- **Job 1**
Print every line of the records without changes, starting with the first line of the records and going on through the line with "The width and height of the screenshot is (1024, 768).".

- **Quoted passage**

Since the surrogate is considered the legal mother of the child, the intended parents have to apply for a parental order (PO) to obtain legal parenthood. The law on POs can be found in Section 54 HFEA: there are a number of conditions that must be satisfied before an order can be granted, a few of which will be discussed further on.

Current Lacunas in the Law

Time Limits

There are more than a few instances in which the law on surrogacy falls short. The legal mother is considered to be the woman who gives birth to the child, in this case the surrogate. Section 54(3) HFEA states that if the intended parents (IPs) wish to obtain legal parenthood and authority, they must apply for a PO within six months of the child’s birth; to say the courts are flexible with this time limit, however, is putting it lightly. In Re X (A Child) (Parental Order: Time Limit) [2014], for example, Sir Munby P granted a parental order despite the child being over 2 years old due to there being a lack of parliamentary discussion on the topic. Sir Mundy P interpreted the time limit as being ‘almost nonsensical’ and asked whether Parliament would have really intended for a PO to be blocked if it were a day late.

Similarly in the case of Re A and B (No 2 Parental Order) [2015], the High Court granted POs for children aged 8 and 5 as up until that point they had been legally parentless. Russell J had argued it would be unjust to give a delay that was ‘innocently wrought, even a very long one such as this, greater weight than the welfare of these children.’ She followed that the welfare principle should outweigh any public policy concerns.

This logic makes sense, but both of the applications were well over the time limit; to give effect to the right to family and private life under Article 8 of the European Convention on Human Rights (ECHR), Section 3 of the Human Rights Act 1998 (HRA) requires that legislation should be read and given effect in a way which is compatible with ECHR rights, essentially leaving the provision meaningless. It is apparent that parents are unaware they have to apply, and considering it is not always in the child’s best interests, it would be best to do away with this requirement.

- **Record extracts**
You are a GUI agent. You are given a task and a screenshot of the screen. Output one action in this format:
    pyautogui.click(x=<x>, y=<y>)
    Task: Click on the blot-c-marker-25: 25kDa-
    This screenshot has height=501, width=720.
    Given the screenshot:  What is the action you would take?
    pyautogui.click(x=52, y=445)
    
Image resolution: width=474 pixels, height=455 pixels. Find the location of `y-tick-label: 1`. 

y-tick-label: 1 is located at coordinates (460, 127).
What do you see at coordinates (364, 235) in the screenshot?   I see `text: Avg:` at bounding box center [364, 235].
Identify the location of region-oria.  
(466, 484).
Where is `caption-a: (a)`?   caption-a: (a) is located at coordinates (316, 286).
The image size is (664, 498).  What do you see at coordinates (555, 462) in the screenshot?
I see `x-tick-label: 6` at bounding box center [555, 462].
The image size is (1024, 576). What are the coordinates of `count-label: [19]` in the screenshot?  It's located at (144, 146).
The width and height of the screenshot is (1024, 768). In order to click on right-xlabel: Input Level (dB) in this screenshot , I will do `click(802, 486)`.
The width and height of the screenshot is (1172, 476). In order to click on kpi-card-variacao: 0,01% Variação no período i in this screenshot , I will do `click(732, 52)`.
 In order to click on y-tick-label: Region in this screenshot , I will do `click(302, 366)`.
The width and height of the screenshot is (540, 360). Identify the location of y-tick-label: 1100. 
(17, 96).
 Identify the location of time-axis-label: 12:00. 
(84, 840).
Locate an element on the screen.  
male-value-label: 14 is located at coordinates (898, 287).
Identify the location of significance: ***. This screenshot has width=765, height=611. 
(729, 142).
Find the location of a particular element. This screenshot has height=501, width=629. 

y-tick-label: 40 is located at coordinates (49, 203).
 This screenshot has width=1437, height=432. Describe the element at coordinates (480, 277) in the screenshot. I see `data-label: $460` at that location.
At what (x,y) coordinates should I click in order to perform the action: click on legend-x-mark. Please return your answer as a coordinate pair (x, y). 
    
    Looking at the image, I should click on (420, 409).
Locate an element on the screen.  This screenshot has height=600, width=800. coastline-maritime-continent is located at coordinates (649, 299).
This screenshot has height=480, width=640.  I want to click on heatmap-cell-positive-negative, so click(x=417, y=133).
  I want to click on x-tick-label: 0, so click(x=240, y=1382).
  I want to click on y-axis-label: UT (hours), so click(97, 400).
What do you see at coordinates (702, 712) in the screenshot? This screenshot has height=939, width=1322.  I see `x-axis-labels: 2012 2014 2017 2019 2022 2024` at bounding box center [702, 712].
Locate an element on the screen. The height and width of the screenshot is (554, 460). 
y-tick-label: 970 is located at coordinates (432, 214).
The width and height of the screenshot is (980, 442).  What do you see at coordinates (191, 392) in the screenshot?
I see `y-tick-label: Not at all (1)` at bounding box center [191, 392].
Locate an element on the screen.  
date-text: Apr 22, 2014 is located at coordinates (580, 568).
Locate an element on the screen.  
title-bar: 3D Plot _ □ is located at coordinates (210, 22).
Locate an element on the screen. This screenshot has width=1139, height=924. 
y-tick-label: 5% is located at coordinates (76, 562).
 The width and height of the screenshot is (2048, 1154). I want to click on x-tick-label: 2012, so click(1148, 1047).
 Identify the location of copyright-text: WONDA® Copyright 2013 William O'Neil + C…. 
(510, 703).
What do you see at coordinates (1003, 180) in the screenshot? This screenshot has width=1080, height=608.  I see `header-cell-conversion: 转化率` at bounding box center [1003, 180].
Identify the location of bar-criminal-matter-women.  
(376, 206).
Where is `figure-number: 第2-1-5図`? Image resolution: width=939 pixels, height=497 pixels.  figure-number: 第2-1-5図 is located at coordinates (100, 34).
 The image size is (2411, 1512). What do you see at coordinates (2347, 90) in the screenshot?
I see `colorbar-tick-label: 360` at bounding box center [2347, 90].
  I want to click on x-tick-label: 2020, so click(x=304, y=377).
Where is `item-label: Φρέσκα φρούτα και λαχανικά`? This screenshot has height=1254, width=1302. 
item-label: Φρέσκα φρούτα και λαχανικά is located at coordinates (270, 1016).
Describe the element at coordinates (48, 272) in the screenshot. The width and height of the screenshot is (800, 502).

- **Job 2**
Translate this sentence from the surrogacy law passage into Spanish: "The legal mother is considered to be the woman who gives birth to the child, in this case the surrogate."

- **Exercise answer 1**
You are a GUI agent. You are given a task and a screenshot of the screen. Output one action in this format:
    pyautogui.click(x=<x>, y=<y>)
    Task: Click on the blot-c-marker-25: 25kDa-
    This screenshot has height=501, width=720.
    Given the screenshot:  What is the action you would take?
    pyautogui.click(x=52, y=445)
    
Image resolution: width=474 pixels, height=455 pixels. Find the location of `y-tick-label: 1`. 

y-tick-label: 1 is located at coordinates (460, 127).
What do you see at coordinates (364, 235) in the screenshot?   I see `text: Avg:` at bounding box center [364, 235].
Identify the location of region-oria.  
(466, 484).
Where is `caption-a: (a)`?   caption-a: (a) is located at coordinates (316, 286).
The image size is (664, 498).  What do you see at coordinates (555, 462) in the screenshot?
I see `x-tick-label: 6` at bounding box center [555, 462].
The image size is (1024, 576). What are the coordinates of `count-label: [19]` in the screenshot?  It's located at (144, 146).
The width and height of the screenshot is (1024, 768). In order to click on right-xlabel: Input Level (dB) in this screenshot , I will do `click(802, 486)`.

- **Exercise answer 2**
Se considera madre legal a la mujer que da a luz al niño, en este caso la madre subrogada.